Who needs Telehealth? 

While some families are seeking continuity of the same level of services they were receiving previously, sheltering in place has actually increased the need for services for some.   Newly-diagnosed children and older individuals with aggression or self-injurious behavior cannot afford a break in services.  Children and adults who are struggling to adapt to the drastic change in routine of a sudden break from school or expected community activities may need more help than ever.   

How does Telehealth help my family social distance?

Using Telehealth decreases the number of people with whom your family will interact on a daily basis.  Although you may still choose to have services in your home, Telehealth provides the option to minimize the number of providers.  Direct service providers typically visit only a small number of homes.  Having a BCBA, who is responsible for supervising more families and staff, provide supervision and parent training via Telehealth allows those professionals to continue to serve many families without the risk of spreading germs between houses. 

How can Telehealth work within an ABA model? 

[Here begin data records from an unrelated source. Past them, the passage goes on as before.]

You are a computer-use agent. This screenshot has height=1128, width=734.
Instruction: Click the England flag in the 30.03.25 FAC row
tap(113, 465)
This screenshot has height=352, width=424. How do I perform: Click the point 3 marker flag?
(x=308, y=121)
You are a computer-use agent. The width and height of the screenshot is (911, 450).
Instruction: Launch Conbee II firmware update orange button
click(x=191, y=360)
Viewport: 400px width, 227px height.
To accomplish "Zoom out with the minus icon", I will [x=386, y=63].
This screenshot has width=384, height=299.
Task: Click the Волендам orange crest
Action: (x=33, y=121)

The model used for ABA is called real-time Telehealth or synchronous telemedicine.  This means that the health care provider and the patient are speaking and interacting in real time via audio or video communication.  Here are some examples of how real-time Telehealth might be used:

  • The direct therapist is assigned to a minimum number of homes and takes precautionary measures to keep him/herself and the family low-risk.  Therapy proceeds as usual, with the BCBA observing sessions, taking data, making protocol modifications, and giving feedback through the use of a Telehealth platform. 
  • In cases where direct therapy is not able to occur, another option could be an increase in parent education hours.  Some families might be prepared to continue the programming formerly implemented by the direct therapist, and some families will not be.  BCBAs can re-assess needs and design a parent-training program that meets the needs of the client within the constraints of the current family circumstances, whatever those may be.  This may mean changing goals, shifting priorities, and introducing different methods of managing behavior.    
  • In some cases, direct therapy through Telehealth may be clinically appropriate.  Individuals who are able to readily attend and communicate with a therapist without physical redirection and who don’t require in-person reinforcement delivery may be able to make progress through Telehealth.  The feasibility of this would be determined by the BCBA.     

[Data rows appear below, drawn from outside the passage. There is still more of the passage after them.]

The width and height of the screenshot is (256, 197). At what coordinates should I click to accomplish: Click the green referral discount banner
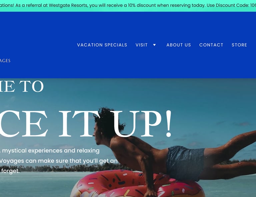(x=128, y=6)
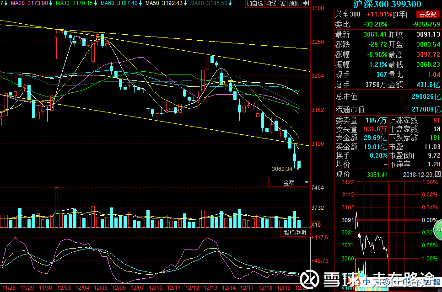This screenshot has height=292, width=442.
Task: Click the 预测 forecast button
Action: [x=294, y=3]
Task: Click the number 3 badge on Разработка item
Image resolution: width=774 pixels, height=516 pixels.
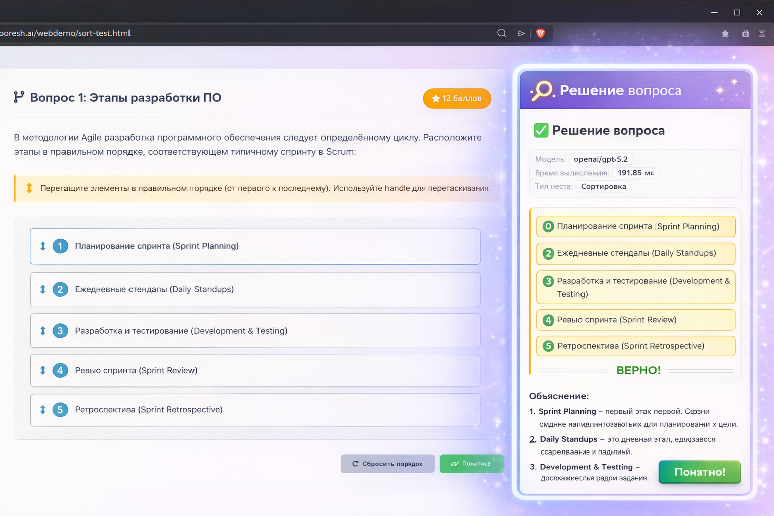Action: point(60,331)
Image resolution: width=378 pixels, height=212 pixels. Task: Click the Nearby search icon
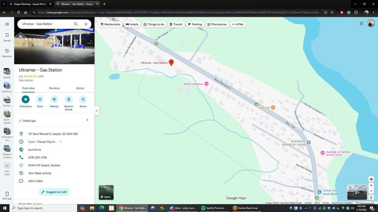point(54,100)
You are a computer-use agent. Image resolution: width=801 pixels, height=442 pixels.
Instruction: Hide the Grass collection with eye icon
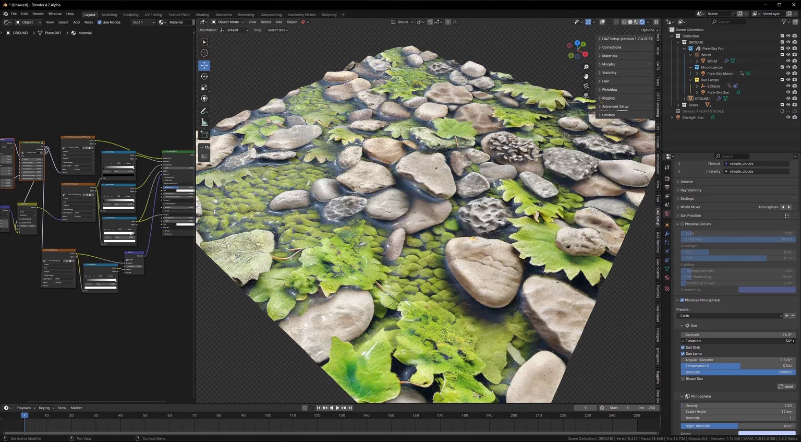(788, 105)
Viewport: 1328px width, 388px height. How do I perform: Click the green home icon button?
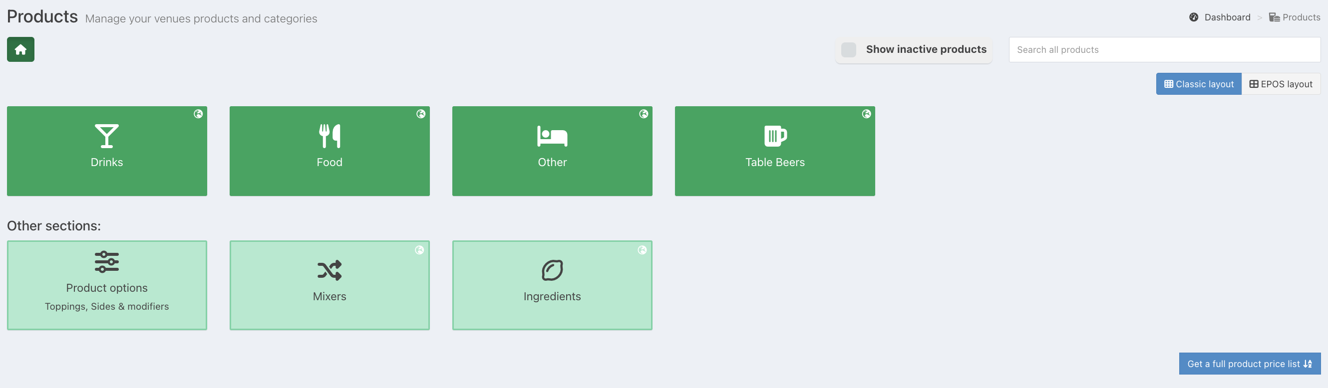coord(21,49)
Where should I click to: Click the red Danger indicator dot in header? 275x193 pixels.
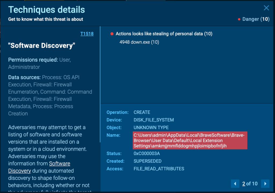pos(239,19)
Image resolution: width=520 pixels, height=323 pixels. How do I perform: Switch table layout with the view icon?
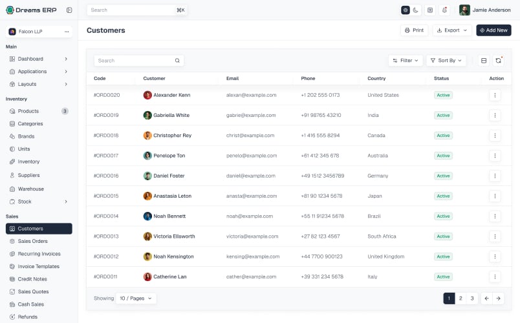484,60
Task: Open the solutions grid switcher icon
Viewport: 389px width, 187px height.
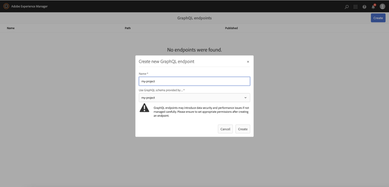Action: [355, 7]
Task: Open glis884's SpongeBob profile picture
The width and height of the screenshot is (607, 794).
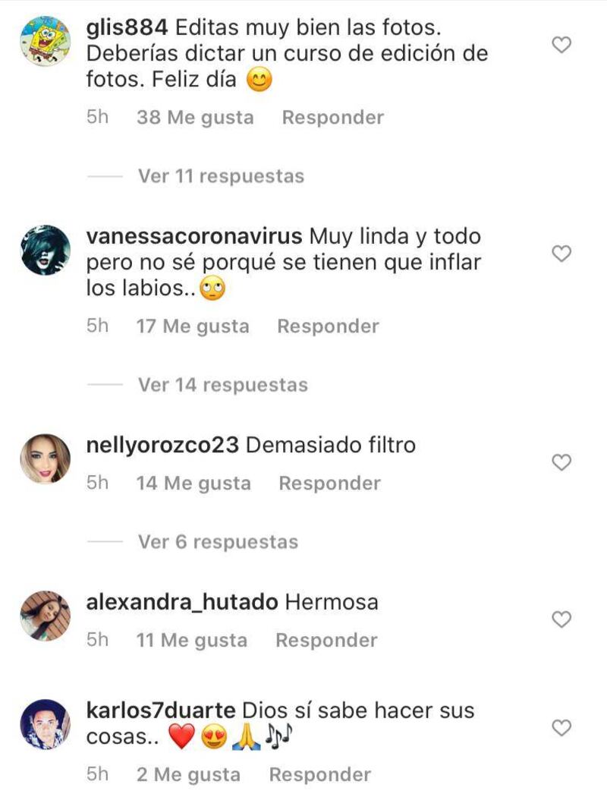Action: click(46, 41)
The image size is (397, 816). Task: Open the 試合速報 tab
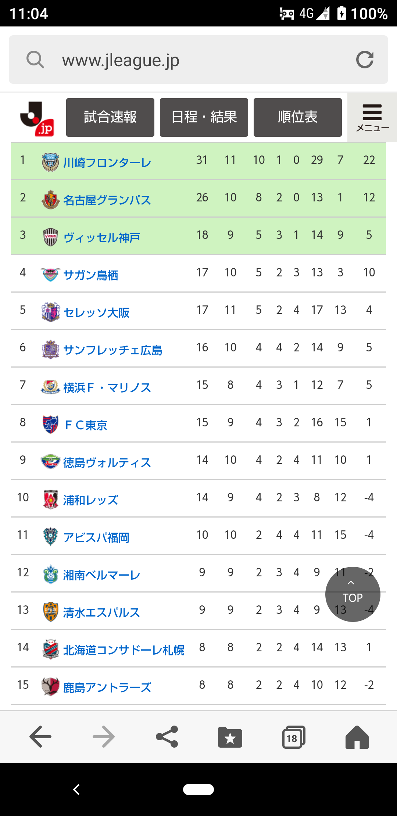click(x=110, y=117)
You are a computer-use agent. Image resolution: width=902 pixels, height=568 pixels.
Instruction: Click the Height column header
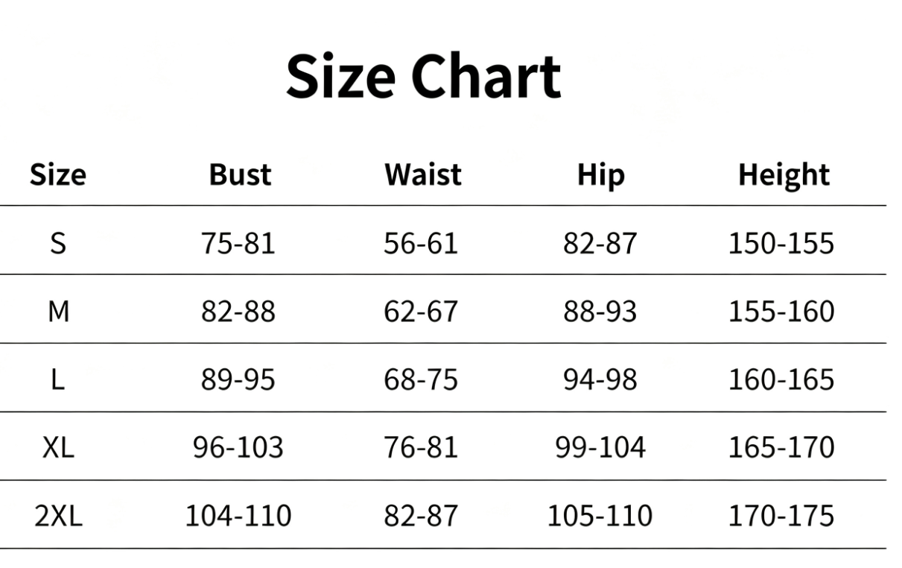(784, 175)

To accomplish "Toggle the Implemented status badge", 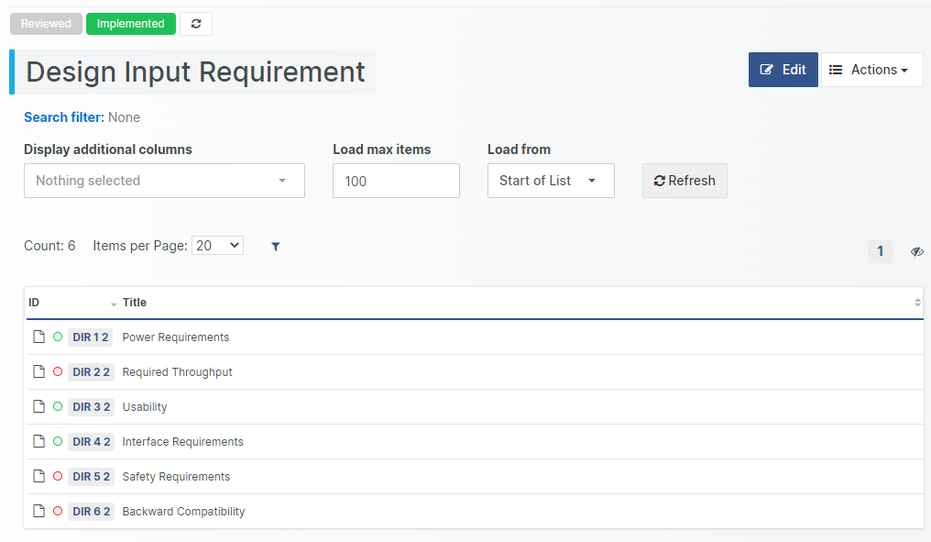I will coord(130,24).
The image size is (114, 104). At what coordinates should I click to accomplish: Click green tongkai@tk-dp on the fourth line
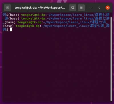coord(28,26)
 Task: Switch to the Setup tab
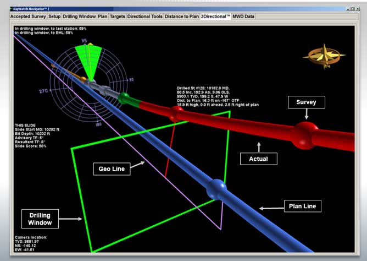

Are there privacy concerns? 

You have the right to expect your health care providers to protect your privacy no matter what modality your services are provided through.  There are many different types of Telehealth software specifically designed to be HIPAA compliant.  As with any healthcare service you receive, if you have privacy concerns, discuss them with your provider.  And always remember that whether or not you consent to services is entirely your decision. 

What should I expect?  How do I prepare?

The following are helpful in preparing to receive Telehealth services:  

  • A strong Wi-Fi connection in your home
  • A physical arrangement that minimizes disruptions and keeps other ambient noise to a minimum 
  • A device that can be set up to properly view the therapy surroundings and the entire session (for observations and supervision) and moved to an area for 1:1 discussion, out of earshot of the client (for parent or therapist private discussion with the provider)
  • Proper audio on your device.  Consider a mix of using device audio and headphones.  When a provider is observing the session, the device audio will capture all of the interactions going on.  When your child is taking a break and you and the provider need to speak, it may be best to use headphones for better sound quality and to reduce background noise. 
  • Any other typical items you use during therapy: note-taking materials, etc.   

As with any type of therapy, it’s important to have excellent communication with your providers to share how the model is working for you.   A continuous open dialogue with your provider about your experience allows them to troubleshoot with you, ultimately making sure that this is an effective way for your family to receive ABA services.   

Continuity of services is important for both your child and your family, especially during this time of general disruption in routine.  Not only does this provide consistency in routine, it gives your child the opportunity to engage with others and to continue developing skills, and will ultimately support their adjustment back into a normal routine once this situation resolves.